#### [Task description]
Please copy the last part of the entries exactly: the line that has "700x1130 pixels. Task: Select" and every line up to and including the end, nothing more.

(Collected data entries)
※

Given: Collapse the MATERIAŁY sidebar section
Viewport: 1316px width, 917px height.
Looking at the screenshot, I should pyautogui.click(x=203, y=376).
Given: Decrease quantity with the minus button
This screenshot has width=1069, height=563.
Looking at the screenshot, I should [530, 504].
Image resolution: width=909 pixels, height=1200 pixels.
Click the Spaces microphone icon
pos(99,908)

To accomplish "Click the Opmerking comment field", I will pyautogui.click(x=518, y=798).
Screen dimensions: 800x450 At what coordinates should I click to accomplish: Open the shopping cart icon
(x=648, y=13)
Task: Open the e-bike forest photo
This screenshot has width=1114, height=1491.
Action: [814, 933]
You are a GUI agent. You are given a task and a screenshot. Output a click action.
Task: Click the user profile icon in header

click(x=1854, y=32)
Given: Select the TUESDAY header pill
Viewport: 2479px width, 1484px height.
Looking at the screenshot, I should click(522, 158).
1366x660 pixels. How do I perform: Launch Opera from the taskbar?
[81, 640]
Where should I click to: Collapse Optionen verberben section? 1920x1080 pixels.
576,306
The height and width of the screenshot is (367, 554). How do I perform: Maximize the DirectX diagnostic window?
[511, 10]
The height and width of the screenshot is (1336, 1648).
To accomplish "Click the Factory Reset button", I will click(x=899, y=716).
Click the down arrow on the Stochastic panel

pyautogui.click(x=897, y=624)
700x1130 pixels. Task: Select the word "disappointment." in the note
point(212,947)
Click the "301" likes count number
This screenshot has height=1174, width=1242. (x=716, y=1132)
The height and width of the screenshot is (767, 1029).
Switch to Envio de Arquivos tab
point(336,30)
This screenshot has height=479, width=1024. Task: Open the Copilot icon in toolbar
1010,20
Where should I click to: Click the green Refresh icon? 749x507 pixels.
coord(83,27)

※

#### [Solved problem]
700x1130 pixels. Task: Select the word "disappointment." in the note
point(212,947)
Click the "301" likes count number
This screenshot has height=1174, width=1242. (x=716, y=1132)
The height and width of the screenshot is (767, 1029).
Switch to Envio de Arquivos tab
point(336,30)
This screenshot has height=479, width=1024. Task: Open the Copilot icon in toolbar
1010,20
Where should I click to: Click the green Refresh icon? 749x507 pixels.
coord(83,27)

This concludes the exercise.